During the ’50s, Drusky recorded for the Starday and Columbia record labels, but none of his early singles made it to the charts. Moving to Minneapolis to work as a disc jockey on radio station KEVE, Drusky continued writing songs and gained attention in the music industry when he wrote “Alone With You,” Faron Young’s single that spent 13-weeks at No. 1 in 1958. Drusky also wrote Young’s “Country Girl,” a single that topped the chart for four weeks in 1959.
Decca Records executive Owen Bradley signed him to the label in 1958. At Decca, Drusky co-wrote his first two hits — “Another” and “Anymore” — both released in 1960. Drusky had moved to Mercury Records by the time he recorded “Yes, Mr. Peters,” a duet that stayed at No. 1 for two weeks. Drusky continued to record for Mercury through the early ’70s, releasing the Top 10 hits “Long Long Texas Road” and “All My Hard Times.” He later charted singles on the Capitol and Scorpion labels.
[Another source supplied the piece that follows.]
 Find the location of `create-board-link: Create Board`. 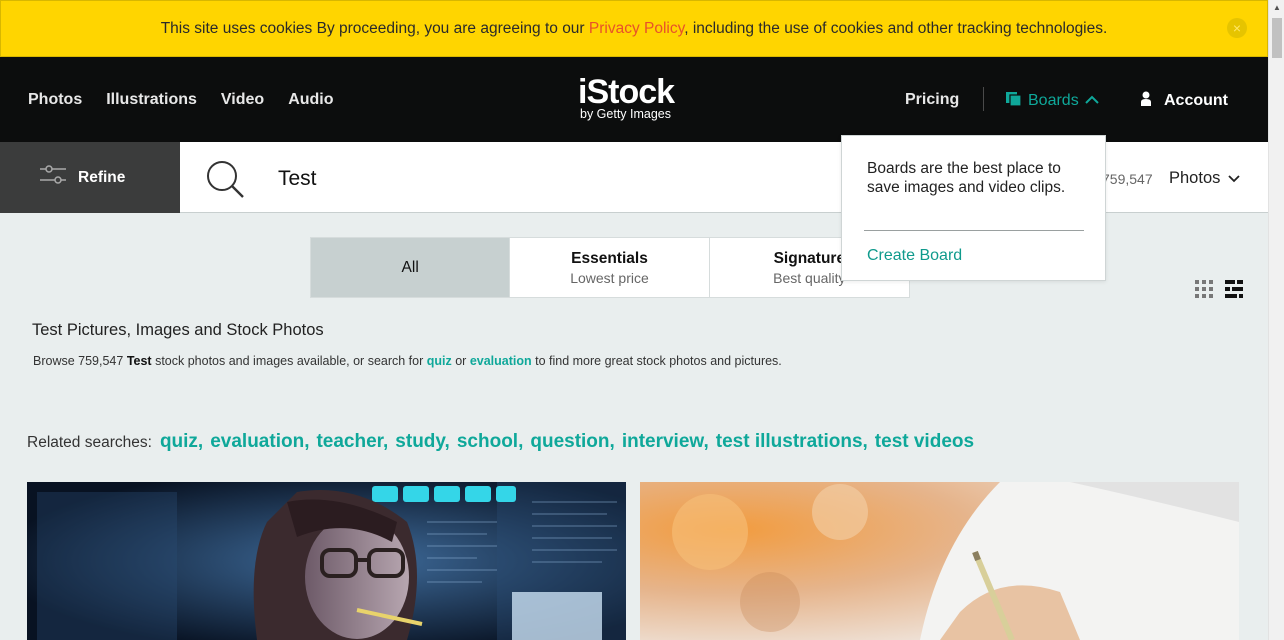

create-board-link: Create Board is located at coordinates (914, 256).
Drusky appeared in three country music movies — White Lightning Express, Forty Acre Feud and Golden Guitar. He also produced other artists and was instrumental in establishing SESAC, helping establish the performance rights organization’s Nashville office. A Grand Ole Opry member since 1958, Drusky’s most recent music endeavors include five gospel albums on the Chapel/Bridge label.
No funeral service will take place, although a memorial service is being planned.